| To do |
Reproduce the following entries verbatim, line for line.

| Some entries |
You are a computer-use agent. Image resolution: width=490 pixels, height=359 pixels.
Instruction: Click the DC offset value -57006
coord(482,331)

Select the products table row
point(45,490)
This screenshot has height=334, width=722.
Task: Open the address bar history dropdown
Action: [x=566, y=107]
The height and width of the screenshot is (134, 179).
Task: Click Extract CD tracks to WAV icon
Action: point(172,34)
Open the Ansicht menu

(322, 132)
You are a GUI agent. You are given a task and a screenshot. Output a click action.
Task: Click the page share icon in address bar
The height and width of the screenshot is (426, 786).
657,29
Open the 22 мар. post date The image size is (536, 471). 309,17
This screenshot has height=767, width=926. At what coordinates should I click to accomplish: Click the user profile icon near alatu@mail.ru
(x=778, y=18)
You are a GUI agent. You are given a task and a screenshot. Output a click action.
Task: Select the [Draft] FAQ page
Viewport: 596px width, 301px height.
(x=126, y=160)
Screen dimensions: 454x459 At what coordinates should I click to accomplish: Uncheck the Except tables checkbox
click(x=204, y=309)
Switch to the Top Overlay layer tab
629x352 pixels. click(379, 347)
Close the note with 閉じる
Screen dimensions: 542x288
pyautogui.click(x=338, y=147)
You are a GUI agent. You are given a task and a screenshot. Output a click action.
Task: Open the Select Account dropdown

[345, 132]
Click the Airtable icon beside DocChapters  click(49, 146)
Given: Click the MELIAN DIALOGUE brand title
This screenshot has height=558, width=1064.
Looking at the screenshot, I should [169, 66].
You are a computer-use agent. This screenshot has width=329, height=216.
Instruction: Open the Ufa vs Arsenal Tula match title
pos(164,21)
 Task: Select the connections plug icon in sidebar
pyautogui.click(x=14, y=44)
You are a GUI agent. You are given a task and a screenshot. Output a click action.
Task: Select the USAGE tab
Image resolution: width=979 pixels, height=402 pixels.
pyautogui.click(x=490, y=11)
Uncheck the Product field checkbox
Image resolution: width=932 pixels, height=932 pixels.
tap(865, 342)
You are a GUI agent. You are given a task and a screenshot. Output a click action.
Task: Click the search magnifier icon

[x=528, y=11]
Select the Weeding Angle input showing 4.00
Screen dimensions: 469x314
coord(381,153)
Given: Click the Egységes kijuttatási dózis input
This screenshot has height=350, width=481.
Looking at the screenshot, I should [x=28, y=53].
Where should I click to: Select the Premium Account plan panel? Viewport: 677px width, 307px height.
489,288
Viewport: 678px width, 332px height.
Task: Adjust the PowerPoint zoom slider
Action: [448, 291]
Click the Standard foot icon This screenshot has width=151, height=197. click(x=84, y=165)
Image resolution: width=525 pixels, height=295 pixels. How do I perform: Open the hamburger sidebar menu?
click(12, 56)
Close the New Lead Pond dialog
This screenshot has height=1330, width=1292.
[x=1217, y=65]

| Result of the exercise |
You are a computer-use agent. Image resolution: width=490 pixels, height=359 pixels.
Instruction: Click the DC offset value -57006
coord(482,331)

Select the products table row
point(45,490)
This screenshot has height=334, width=722.
Task: Open the address bar history dropdown
Action: [x=566, y=107]
The height and width of the screenshot is (134, 179).
Task: Click Extract CD tracks to WAV icon
Action: point(172,34)
Open the Ansicht menu

(322, 132)
You are a GUI agent. You are given a task and a screenshot. Output a click action.
Task: Click the page share icon in address bar
The height and width of the screenshot is (426, 786).
657,29
Open the 22 мар. post date The image size is (536, 471). 309,17
This screenshot has height=767, width=926. At what coordinates should I click to accomplish: Click the user profile icon near alatu@mail.ru
(x=778, y=18)
You are a GUI agent. You are given a task and a screenshot. Output a click action.
Task: Select the [Draft] FAQ page
Viewport: 596px width, 301px height.
(x=126, y=160)
Screen dimensions: 454x459 At what coordinates should I click to accomplish: Uncheck the Except tables checkbox
click(x=204, y=309)
Switch to the Top Overlay layer tab
629x352 pixels. click(379, 347)
Close the note with 閉じる
Screen dimensions: 542x288
pyautogui.click(x=338, y=147)
You are a GUI agent. You are given a task and a screenshot. Output a click action.
Task: Open the Select Account dropdown

[345, 132]
Click the Airtable icon beside DocChapters  click(49, 146)
Given: Click the MELIAN DIALOGUE brand title
This screenshot has height=558, width=1064.
Looking at the screenshot, I should [169, 66].
You are a computer-use agent. This screenshot has width=329, height=216.
Instruction: Open the Ufa vs Arsenal Tula match title
pos(164,21)
 Task: Select the connections plug icon in sidebar
pyautogui.click(x=14, y=44)
You are a GUI agent. You are given a task and a screenshot. Output a click action.
Task: Select the USAGE tab
Image resolution: width=979 pixels, height=402 pixels.
pyautogui.click(x=490, y=11)
Uncheck the Product field checkbox
Image resolution: width=932 pixels, height=932 pixels.
tap(865, 342)
You are a GUI agent. You are given a task and a screenshot. Output a click action.
Task: Click the search magnifier icon

[x=528, y=11]
Select the Weeding Angle input showing 4.00
Screen dimensions: 469x314
coord(381,153)
Given: Click the Egységes kijuttatási dózis input
This screenshot has height=350, width=481.
Looking at the screenshot, I should [x=28, y=53].
Where should I click to: Select the Premium Account plan panel? Viewport: 677px width, 307px height.
489,288
Viewport: 678px width, 332px height.
Task: Adjust the PowerPoint zoom slider
Action: [448, 291]
Click the Standard foot icon This screenshot has width=151, height=197. click(x=84, y=165)
Image resolution: width=525 pixels, height=295 pixels. How do I perform: Open the hamburger sidebar menu?
click(12, 56)
Close the New Lead Pond dialog
This screenshot has height=1330, width=1292.
[x=1217, y=65]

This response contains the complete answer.